DATA EXTRACT start

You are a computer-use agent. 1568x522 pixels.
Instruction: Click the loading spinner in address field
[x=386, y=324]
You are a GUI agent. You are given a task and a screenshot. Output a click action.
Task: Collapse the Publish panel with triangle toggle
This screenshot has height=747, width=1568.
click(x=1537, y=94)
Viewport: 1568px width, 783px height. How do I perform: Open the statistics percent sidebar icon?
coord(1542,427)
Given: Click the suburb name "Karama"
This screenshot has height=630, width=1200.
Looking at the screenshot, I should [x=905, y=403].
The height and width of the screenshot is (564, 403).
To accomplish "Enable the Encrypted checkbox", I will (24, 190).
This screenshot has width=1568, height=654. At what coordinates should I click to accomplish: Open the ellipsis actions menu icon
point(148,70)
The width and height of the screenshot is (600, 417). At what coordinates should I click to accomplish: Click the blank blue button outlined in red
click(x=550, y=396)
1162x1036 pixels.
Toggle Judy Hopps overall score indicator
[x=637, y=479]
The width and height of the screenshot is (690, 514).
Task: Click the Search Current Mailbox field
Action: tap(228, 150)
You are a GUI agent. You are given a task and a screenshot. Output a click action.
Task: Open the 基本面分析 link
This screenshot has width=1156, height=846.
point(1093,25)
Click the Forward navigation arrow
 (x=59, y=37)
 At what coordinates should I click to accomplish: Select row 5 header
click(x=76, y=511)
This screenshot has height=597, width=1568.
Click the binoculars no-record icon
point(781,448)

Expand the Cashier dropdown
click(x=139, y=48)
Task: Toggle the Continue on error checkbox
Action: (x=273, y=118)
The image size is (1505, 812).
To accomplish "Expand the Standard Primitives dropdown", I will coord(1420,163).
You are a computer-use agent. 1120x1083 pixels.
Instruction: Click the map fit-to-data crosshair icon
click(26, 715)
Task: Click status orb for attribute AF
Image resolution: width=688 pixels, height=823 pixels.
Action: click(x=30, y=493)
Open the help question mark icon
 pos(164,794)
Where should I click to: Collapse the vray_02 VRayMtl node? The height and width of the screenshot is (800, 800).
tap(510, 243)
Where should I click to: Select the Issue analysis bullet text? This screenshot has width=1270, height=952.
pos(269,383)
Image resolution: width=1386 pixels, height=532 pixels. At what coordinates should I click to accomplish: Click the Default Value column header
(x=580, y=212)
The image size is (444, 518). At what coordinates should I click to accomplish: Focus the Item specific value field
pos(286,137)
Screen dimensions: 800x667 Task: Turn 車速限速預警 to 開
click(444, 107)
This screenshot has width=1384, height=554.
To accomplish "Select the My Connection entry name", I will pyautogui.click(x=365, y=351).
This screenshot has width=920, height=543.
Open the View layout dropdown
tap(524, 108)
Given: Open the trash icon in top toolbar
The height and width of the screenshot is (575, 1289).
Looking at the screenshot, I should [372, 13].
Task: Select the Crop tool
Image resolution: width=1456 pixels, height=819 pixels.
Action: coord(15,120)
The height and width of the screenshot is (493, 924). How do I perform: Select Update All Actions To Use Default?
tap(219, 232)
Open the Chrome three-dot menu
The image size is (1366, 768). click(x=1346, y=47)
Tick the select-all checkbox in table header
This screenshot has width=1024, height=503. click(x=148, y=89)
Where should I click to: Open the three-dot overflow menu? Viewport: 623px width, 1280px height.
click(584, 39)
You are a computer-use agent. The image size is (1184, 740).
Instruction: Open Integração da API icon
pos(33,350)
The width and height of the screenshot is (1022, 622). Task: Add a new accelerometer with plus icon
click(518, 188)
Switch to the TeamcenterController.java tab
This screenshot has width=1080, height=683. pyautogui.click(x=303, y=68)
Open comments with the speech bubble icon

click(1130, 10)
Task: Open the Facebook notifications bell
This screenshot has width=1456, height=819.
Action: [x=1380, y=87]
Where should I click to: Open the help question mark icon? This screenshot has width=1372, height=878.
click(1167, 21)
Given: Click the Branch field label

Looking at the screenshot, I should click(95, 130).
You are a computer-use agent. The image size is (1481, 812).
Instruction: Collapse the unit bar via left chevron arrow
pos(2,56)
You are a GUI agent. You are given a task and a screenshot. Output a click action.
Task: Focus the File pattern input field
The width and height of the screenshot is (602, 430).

DATA EXTRACT end

→ **WHAT YOU HAVE TO DO**:
Please rewrite the material above with "dropdown" replaced by "drop-down menu" everywhere it appears, leaving everything else unchanged.

→ **TASK RESULT**:
You are a computer-use agent. 1568x522 pixels.
Instruction: Click the loading spinner in address field
[x=386, y=324]
You are a GUI agent. You are given a task and a screenshot. Output a click action.
Task: Collapse the Publish panel with triangle toggle
This screenshot has height=747, width=1568.
click(x=1537, y=94)
Viewport: 1568px width, 783px height. How do I perform: Open the statistics percent sidebar icon?
coord(1542,427)
Given: Click the suburb name "Karama"
This screenshot has height=630, width=1200.
Looking at the screenshot, I should [x=905, y=403].
The height and width of the screenshot is (564, 403).
To accomplish "Enable the Encrypted checkbox", I will (24, 190).
This screenshot has width=1568, height=654. At what coordinates should I click to accomplish: Open the ellipsis actions menu icon
point(148,70)
The width and height of the screenshot is (600, 417). At what coordinates should I click to accomplish: Click the blank blue button outlined in red
click(x=550, y=396)
1162x1036 pixels.
Toggle Judy Hopps overall score indicator
[x=637, y=479]
The width and height of the screenshot is (690, 514).
Task: Click the Search Current Mailbox field
Action: tap(228, 150)
You are a GUI agent. You are given a task and a screenshot. Output a click action.
Task: Open the 基本面分析 link
This screenshot has width=1156, height=846.
point(1093,25)
Click the Forward navigation arrow
 (x=59, y=37)
 At what coordinates should I click to accomplish: Select row 5 header
click(x=76, y=511)
This screenshot has height=597, width=1568.
Click the binoculars no-record icon
point(781,448)

Expand the Cashier drop-down menu
click(x=139, y=48)
Task: Toggle the Continue on error checkbox
Action: (x=273, y=118)
The image size is (1505, 812).
To accomplish "Expand the Standard Primitives drop-down menu", I will coord(1420,163).
You are a computer-use agent. 1120x1083 pixels.
Instruction: Click the map fit-to-data crosshair icon
click(26, 715)
Task: Click status orb for attribute AF
Image resolution: width=688 pixels, height=823 pixels.
Action: click(x=30, y=493)
Open the help question mark icon
 pos(164,794)
Where should I click to: Collapse the vray_02 VRayMtl node? The height and width of the screenshot is (800, 800).
tap(510, 243)
Where should I click to: Select the Issue analysis bullet text? This screenshot has width=1270, height=952.
pos(269,383)
Image resolution: width=1386 pixels, height=532 pixels. At what coordinates should I click to accomplish: Click the Default Value column header
(x=580, y=212)
The image size is (444, 518). At what coordinates should I click to accomplish: Focus the Item specific value field
pos(286,137)
Screen dimensions: 800x667 Task: Turn 車速限速預警 to 開
click(444, 107)
This screenshot has width=1384, height=554.
To accomplish "Select the My Connection entry name", I will pyautogui.click(x=365, y=351).
This screenshot has width=920, height=543.
Open the View layout drop-down menu
tap(524, 108)
Given: Open the trash icon in top toolbar
The height and width of the screenshot is (575, 1289).
Looking at the screenshot, I should [372, 13].
Task: Select the Crop tool
Image resolution: width=1456 pixels, height=819 pixels.
Action: coord(15,120)
The height and width of the screenshot is (493, 924). How do I perform: Select Update All Actions To Use Default?
tap(219, 232)
Open the Chrome three-dot menu
The image size is (1366, 768). click(x=1346, y=47)
Tick the select-all checkbox in table header
This screenshot has width=1024, height=503. click(x=148, y=89)
Where should I click to: Open the three-dot overflow menu? Viewport: 623px width, 1280px height.
click(584, 39)
You are a computer-use agent. The image size is (1184, 740).
Instruction: Open Integração da API icon
pos(33,350)
The width and height of the screenshot is (1022, 622). Task: Add a new accelerometer with plus icon
click(518, 188)
Switch to the TeamcenterController.java tab
This screenshot has width=1080, height=683. pyautogui.click(x=303, y=68)
Open comments with the speech bubble icon

click(1130, 10)
Task: Open the Facebook notifications bell
This screenshot has width=1456, height=819.
Action: [x=1380, y=87]
Where should I click to: Open the help question mark icon? This screenshot has width=1372, height=878.
click(1167, 21)
Given: Click the Branch field label

Looking at the screenshot, I should click(95, 130).
You are a computer-use agent. The image size is (1481, 812).
Instruction: Collapse the unit bar via left chevron arrow
pos(2,56)
You are a GUI agent. You are given a task and a screenshot. Output a click action.
Task: Focus the File pattern input field
The width and height of the screenshot is (602, 430).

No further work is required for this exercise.